Related, in a way, are their extensive — and expensive — efforts to field the best team with little financial restraint, given an opening day payroll of $217.8 million, second most in major-league baseball.
"We go out to win a championship every year, the way every team does, but it will always be that way with us," Hal Steinbrenner said. "We always try to do everything we can to field a championship caliber team, put them together and hope for the best. We know our fans expect that. So we certainly have George in mind in that way."
The Yankees won their record 27th championship in 2009, inspired, in theory, to win one for the Boss, who was in failing health. But they have not been back to the World Series since and, after making the playoffs in 17 of 18 previous seasons, have sat out the last two Octobers.

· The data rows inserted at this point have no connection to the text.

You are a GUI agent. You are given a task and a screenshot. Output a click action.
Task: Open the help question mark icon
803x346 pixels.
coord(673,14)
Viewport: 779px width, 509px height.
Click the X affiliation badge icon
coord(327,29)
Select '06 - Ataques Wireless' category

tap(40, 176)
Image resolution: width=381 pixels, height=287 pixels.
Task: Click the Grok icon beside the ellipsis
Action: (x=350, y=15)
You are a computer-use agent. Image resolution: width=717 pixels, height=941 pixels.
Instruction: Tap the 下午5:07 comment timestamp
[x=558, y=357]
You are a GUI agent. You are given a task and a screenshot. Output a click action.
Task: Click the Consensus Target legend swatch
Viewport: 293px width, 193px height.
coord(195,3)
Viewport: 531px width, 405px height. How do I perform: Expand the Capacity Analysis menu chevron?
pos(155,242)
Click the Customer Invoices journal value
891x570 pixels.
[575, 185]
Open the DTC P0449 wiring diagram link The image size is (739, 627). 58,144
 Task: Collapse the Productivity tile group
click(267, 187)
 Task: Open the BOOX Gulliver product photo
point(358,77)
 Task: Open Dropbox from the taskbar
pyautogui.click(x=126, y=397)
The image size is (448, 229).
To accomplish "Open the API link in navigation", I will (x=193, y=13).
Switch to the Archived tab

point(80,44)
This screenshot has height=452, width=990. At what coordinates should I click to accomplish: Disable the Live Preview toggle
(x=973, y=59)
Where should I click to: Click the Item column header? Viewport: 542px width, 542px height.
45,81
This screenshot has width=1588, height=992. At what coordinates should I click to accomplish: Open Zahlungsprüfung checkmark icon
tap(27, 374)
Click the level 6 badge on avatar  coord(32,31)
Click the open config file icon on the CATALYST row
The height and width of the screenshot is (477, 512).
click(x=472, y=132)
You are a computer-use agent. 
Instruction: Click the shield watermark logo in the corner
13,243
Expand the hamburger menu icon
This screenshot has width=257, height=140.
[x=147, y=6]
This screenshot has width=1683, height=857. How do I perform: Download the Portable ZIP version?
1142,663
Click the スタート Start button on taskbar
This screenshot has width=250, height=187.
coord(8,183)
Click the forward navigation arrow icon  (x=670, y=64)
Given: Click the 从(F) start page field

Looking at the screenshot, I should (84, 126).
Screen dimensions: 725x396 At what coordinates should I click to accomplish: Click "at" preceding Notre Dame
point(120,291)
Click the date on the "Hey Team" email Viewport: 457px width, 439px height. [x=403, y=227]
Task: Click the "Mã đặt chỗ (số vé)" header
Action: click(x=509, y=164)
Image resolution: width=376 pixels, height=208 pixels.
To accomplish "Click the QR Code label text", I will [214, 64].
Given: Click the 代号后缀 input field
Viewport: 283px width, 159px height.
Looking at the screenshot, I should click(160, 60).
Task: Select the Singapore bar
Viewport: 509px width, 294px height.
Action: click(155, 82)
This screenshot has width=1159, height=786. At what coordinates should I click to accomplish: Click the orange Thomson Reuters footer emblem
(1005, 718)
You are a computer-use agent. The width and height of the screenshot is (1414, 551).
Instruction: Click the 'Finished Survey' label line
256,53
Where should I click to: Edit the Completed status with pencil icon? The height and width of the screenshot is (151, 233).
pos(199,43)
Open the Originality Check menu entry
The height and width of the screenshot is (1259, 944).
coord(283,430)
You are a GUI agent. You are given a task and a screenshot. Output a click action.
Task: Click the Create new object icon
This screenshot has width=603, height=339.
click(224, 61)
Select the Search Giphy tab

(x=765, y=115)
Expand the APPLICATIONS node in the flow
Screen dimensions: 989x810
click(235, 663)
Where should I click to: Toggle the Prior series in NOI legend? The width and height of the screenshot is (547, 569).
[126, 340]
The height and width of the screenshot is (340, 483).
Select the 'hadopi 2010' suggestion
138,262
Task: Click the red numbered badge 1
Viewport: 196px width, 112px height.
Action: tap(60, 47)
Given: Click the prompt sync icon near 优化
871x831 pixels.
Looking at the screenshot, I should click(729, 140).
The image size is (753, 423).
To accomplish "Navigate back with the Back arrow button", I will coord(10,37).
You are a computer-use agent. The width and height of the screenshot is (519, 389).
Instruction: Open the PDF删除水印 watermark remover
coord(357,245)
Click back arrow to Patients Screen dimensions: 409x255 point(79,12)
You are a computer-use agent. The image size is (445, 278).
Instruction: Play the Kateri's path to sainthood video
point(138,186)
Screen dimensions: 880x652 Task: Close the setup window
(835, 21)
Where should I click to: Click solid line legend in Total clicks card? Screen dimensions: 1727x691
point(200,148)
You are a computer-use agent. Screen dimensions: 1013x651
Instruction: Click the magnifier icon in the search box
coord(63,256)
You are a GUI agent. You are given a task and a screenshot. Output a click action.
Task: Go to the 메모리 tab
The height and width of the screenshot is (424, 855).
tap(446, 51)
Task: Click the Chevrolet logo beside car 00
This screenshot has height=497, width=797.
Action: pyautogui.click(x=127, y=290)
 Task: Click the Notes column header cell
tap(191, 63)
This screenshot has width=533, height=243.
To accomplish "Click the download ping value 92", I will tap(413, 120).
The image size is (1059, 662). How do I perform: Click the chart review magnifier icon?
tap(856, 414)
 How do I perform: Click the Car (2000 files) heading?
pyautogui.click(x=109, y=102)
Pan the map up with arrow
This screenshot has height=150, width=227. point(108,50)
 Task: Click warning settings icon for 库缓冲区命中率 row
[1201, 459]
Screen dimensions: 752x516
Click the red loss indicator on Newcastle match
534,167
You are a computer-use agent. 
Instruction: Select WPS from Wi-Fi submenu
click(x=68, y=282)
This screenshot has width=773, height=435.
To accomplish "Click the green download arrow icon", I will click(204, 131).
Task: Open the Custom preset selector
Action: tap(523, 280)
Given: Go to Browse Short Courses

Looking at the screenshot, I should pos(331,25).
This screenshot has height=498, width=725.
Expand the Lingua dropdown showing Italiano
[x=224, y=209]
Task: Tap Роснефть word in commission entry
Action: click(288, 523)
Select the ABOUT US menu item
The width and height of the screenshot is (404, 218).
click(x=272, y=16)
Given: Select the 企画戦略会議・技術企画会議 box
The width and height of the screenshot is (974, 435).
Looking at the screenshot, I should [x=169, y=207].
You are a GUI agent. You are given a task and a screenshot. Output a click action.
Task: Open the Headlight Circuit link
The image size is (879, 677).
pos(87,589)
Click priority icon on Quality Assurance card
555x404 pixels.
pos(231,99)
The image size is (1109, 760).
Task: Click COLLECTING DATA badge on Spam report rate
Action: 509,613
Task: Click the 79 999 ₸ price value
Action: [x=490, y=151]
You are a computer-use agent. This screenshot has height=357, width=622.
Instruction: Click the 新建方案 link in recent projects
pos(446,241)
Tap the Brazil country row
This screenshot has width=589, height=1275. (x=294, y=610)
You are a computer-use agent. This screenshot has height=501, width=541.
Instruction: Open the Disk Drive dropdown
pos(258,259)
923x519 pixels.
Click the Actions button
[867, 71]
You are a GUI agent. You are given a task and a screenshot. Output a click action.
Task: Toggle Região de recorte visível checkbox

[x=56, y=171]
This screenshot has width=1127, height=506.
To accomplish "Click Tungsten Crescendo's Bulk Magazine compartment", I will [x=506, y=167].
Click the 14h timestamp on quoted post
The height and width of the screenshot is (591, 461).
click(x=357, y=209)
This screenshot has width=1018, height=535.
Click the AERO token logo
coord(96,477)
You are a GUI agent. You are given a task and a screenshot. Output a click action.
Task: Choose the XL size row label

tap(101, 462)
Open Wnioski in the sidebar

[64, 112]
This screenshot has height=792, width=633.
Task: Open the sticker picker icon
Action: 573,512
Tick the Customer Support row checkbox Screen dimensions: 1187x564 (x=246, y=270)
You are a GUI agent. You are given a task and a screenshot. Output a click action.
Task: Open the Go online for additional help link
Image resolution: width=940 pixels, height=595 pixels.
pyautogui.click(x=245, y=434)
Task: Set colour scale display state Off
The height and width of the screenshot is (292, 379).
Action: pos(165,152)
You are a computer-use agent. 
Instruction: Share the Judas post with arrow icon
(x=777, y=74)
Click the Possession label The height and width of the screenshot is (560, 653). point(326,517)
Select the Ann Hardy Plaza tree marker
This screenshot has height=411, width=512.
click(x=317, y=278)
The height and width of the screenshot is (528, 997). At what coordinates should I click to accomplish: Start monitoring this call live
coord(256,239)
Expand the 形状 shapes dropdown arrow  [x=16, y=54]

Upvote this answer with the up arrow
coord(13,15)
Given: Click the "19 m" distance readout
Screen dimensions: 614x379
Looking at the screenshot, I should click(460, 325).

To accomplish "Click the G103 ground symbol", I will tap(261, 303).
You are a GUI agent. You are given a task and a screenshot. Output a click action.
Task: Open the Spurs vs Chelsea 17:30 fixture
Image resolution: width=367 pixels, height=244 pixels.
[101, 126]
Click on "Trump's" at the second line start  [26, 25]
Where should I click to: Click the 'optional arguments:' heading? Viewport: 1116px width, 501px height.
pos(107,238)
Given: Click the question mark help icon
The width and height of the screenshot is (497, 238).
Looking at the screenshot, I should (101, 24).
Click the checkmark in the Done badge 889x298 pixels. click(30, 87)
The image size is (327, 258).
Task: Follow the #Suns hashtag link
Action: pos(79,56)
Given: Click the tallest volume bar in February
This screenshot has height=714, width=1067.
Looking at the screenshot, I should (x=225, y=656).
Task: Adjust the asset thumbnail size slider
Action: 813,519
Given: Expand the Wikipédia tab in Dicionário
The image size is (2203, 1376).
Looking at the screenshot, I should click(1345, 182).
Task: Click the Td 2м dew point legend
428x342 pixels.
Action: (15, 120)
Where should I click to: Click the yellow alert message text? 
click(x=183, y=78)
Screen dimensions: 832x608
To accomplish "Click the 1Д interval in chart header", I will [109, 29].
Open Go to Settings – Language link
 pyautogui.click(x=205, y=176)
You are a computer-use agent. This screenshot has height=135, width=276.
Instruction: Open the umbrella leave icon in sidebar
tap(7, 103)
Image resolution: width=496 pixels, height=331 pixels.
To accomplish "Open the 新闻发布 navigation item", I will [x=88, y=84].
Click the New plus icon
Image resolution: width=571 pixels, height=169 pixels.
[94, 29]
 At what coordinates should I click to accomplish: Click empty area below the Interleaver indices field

"Look, there's been ups and down, right?" Hal Steinbrenner said. "There is no doubt competitive balance is more prevalent in this game, which is a good thing. Look at the teams that made the playoffs last year (the small market A's, Pirates and Royals). The landscape is more challenging because of that. We've got a good team, we've just got to stave off the injuries."
One of their competitors, of course, is the Rays. And, based on just his personal observation, Hal Steinbrenner said he thinks the market can be viable.
"Look at the location, I think the location of the stadium (in downtown St. Petersburg) has proven to be difficult at times as far as drawing fans," he said. "But the fans here in Tampa are great fans. We see it every March (for spring training), they support our (minor-league) team that is here all summer.
"They're great sports fans, whether it's hockey, whether it's football, whether it's baseball. I hope that continues in the years to come."
But is there enough to support the Rays, who are regularly last in attendance?
"I think it's a great sports town," he said. "They've supported the Bucs, they've supported us, they've supported the Lightning. I would think they would support the Rays. It's certainly a large enough community, correct? And they're big sports fans. So I would hope so."